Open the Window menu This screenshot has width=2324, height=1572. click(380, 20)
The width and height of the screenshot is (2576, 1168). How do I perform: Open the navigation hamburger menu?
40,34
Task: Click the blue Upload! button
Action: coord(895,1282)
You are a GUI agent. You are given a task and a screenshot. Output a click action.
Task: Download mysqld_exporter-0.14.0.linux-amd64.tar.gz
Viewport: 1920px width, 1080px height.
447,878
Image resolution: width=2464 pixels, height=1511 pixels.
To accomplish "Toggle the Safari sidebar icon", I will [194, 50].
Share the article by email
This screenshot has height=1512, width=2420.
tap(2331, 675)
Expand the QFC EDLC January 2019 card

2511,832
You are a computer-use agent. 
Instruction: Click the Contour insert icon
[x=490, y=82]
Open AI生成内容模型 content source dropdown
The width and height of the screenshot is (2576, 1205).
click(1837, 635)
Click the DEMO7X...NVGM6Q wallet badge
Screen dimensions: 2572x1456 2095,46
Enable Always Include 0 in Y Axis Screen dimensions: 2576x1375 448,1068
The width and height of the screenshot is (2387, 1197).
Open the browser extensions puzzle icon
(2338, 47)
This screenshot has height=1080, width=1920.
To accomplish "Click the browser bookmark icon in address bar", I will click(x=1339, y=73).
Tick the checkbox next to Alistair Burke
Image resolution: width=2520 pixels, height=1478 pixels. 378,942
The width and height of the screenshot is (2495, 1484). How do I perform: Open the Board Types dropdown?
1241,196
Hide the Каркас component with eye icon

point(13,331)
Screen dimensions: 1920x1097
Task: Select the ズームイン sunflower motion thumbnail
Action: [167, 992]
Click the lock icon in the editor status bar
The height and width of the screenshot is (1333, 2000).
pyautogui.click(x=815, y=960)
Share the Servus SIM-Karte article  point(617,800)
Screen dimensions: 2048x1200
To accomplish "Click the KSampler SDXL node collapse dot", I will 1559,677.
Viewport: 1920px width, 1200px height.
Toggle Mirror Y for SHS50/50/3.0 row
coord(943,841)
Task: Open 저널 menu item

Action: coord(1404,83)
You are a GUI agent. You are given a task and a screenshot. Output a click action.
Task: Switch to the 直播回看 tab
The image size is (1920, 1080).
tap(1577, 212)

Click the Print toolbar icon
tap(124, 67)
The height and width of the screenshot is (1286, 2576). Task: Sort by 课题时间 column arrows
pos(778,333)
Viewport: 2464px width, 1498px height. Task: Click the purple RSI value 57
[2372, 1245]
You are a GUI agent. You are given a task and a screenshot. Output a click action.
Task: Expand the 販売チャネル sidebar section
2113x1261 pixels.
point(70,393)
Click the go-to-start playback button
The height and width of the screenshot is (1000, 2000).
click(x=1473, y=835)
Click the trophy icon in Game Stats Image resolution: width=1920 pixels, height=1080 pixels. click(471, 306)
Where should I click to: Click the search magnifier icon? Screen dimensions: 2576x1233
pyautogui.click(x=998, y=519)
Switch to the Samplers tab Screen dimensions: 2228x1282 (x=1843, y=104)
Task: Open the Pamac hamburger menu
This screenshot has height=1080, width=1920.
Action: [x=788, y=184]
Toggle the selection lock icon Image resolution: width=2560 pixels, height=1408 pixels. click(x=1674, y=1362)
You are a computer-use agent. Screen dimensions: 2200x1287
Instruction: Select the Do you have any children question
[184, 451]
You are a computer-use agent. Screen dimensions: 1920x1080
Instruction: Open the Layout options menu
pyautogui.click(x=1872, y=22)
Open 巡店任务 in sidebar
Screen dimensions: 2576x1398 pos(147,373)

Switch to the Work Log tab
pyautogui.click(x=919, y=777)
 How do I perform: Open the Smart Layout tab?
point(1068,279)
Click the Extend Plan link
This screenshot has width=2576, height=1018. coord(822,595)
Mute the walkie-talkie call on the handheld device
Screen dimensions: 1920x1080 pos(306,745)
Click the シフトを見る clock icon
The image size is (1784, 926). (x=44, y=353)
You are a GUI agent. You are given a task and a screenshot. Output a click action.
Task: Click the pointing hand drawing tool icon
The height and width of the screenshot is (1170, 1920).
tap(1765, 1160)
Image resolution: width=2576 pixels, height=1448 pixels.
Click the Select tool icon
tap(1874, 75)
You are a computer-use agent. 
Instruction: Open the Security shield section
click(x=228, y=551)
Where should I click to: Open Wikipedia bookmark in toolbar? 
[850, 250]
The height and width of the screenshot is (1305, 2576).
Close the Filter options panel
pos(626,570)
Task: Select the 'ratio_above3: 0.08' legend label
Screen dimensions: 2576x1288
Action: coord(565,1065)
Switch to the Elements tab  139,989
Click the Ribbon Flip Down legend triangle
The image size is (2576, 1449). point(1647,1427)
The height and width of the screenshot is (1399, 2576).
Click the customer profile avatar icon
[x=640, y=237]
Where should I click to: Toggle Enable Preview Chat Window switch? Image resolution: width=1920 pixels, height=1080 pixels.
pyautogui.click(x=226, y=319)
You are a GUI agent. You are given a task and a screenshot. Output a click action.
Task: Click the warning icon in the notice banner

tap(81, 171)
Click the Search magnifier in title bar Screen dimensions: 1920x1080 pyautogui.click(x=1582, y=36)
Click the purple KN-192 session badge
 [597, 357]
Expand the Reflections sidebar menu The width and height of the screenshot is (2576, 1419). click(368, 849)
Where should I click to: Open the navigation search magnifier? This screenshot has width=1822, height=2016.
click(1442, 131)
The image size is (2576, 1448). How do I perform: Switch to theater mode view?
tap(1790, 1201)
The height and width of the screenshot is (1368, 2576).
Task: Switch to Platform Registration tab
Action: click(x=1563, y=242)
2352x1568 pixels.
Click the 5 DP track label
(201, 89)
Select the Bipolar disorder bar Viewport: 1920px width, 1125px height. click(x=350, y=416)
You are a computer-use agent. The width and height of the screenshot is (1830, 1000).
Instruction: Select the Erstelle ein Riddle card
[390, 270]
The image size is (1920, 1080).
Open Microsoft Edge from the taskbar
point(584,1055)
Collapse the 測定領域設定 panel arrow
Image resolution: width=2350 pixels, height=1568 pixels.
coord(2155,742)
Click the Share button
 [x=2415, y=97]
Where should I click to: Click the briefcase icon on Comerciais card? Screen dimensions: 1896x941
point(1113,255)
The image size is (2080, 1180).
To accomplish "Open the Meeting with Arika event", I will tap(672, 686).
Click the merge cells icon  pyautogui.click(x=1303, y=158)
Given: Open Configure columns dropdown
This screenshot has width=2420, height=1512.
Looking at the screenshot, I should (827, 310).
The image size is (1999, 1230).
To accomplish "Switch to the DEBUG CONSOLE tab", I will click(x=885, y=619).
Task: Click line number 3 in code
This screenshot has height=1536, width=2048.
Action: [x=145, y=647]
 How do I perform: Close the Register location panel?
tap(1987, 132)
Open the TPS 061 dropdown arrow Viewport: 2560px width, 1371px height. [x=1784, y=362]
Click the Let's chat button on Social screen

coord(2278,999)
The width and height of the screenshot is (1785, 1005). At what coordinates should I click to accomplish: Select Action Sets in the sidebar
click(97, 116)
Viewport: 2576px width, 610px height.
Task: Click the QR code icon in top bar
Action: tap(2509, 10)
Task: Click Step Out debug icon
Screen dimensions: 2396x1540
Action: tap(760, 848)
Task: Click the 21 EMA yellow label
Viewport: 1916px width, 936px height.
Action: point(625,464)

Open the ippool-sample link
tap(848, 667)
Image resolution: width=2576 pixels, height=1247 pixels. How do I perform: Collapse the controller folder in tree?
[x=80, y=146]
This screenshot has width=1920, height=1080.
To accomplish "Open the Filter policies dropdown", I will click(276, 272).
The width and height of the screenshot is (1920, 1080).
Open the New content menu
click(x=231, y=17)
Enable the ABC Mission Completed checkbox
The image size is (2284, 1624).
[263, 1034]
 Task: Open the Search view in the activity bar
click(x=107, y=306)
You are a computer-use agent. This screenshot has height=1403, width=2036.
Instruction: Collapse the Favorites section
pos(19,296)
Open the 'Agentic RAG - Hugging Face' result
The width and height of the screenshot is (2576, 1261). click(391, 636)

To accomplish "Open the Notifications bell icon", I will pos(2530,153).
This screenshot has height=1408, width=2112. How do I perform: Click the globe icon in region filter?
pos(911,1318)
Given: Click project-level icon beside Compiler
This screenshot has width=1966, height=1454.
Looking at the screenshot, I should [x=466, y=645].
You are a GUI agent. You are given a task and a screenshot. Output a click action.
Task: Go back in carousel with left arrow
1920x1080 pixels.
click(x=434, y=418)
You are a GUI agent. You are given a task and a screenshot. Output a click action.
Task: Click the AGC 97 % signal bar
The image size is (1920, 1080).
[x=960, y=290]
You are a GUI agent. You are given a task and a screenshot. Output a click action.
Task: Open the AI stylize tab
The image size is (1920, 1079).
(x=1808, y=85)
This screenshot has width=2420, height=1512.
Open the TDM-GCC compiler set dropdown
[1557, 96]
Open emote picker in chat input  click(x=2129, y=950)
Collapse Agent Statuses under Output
_ _ _ _ _ _ _
> _Problem to work on_: Copy out the lines beginning at the one that contains "The image size is (1920, 1079).". Stop at the final line of the data, and include it.

> _Problem solution_:
The image size is (1920, 1079).
(x=1808, y=85)
This screenshot has width=2420, height=1512.
Open the TDM-GCC compiler set dropdown
[1557, 96]
Open emote picker in chat input  click(x=2129, y=950)
Collapse Agent Statuses under Output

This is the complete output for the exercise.